In higher education, we are struggling with outcome measurements as well. How do we measure the value of an education, perhaps even of a fuller liberal arts education? Is it just about whether graduates become gainfully employed or how much income they earn? What about intellectual development, civic engagement, quality of life, happiness and so many other values that we know a higher education degree can bring? We are just beginning to understand how to measure higher education’s value. But we will have to measure it.

Healthcare has also experienced a change in how services are provided. 

Most of the care used to be provided to patients either in doctors’ offices or hospitals. But healthcare is moving to a different model, with the growth of outpatient care. Although much of outpatient care initially sprung from hospitals themselves, independent free-standing outpatient facilities have been increasing. 

Similarly, higher education offerings are migrating away from on-campus education to an online model. Colleges are helping drive this model, but independent entities — such as Coursera, Udacity, and the Khan Academy — are also leading the charge. 

The financial business model for healthcare is also changing, from straight fee-for-service, where payment is made for each eligible procedure or service, to bundled or value-based, where the provider (clinician and/or facility) assumes some of the economic risk of the outcome.
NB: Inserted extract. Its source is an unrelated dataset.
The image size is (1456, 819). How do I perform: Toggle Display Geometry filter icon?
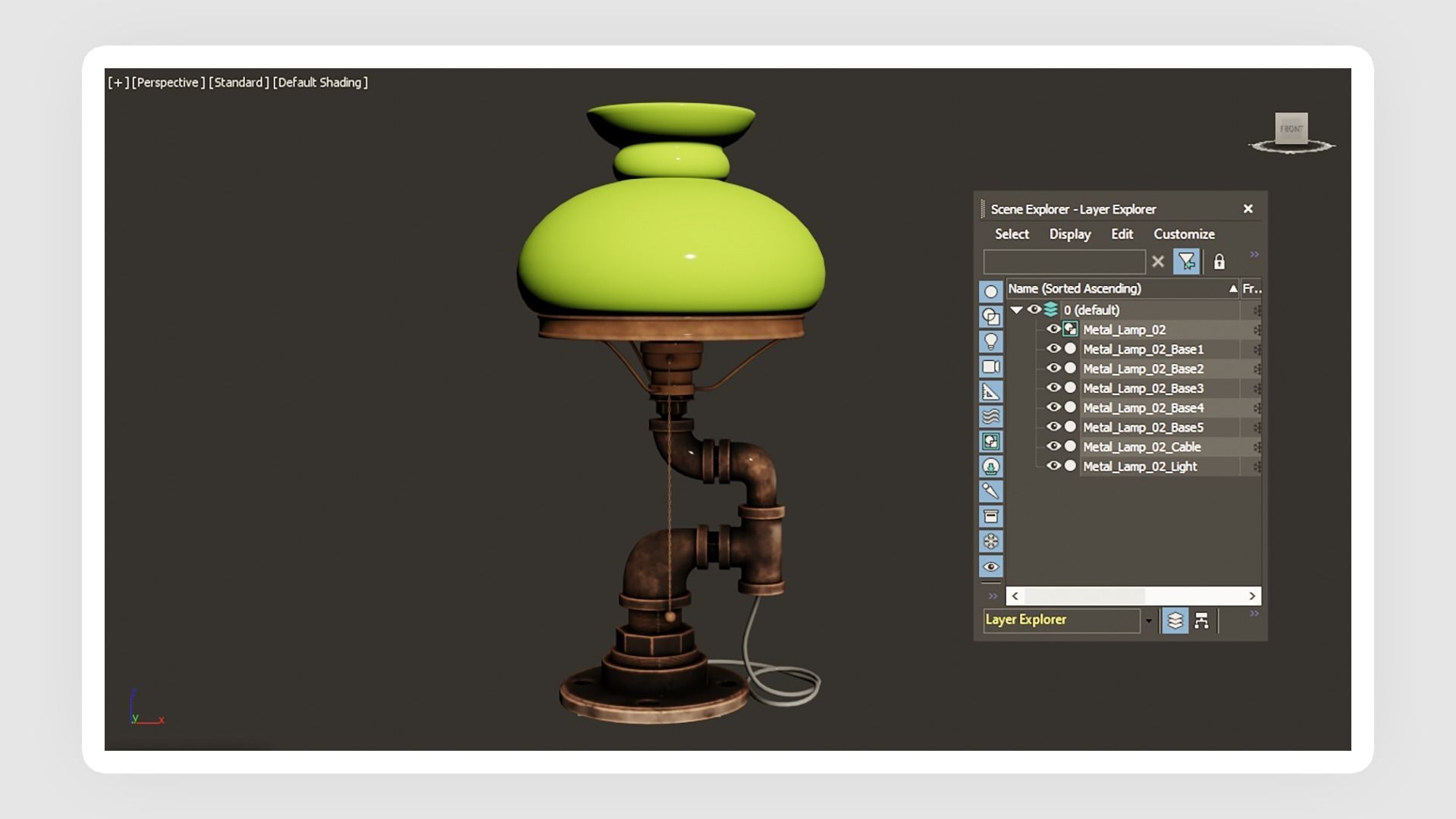[990, 292]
Newer alternative payment models further aim to incentivize payment for quality and coordination over volume of services. 

The business model for higher education is likewise changing, though officials are struggling to identify viable ways to finance sustainable, relevant and quality colleges.

Allied health professionals — which include nurse practitioners, physician assistants, and others — are also becoming more common. Although not an identical comparison, this is similar to higher education’s increased use of adjunct and part-time faculty

What about closures and mergers? Healthcare used to be dominated primarily by inpatient facilities — i.e., hospitals — many of them small and rural. We all wanted hospitals in our communities. Likewise, hospital leaders were convinced they were indispensable to their communities, regardless of the realities of their business models and increasing regulatory burdens.

Much like what is happening in higher education, many of these smaller hospitals have either closed or merged.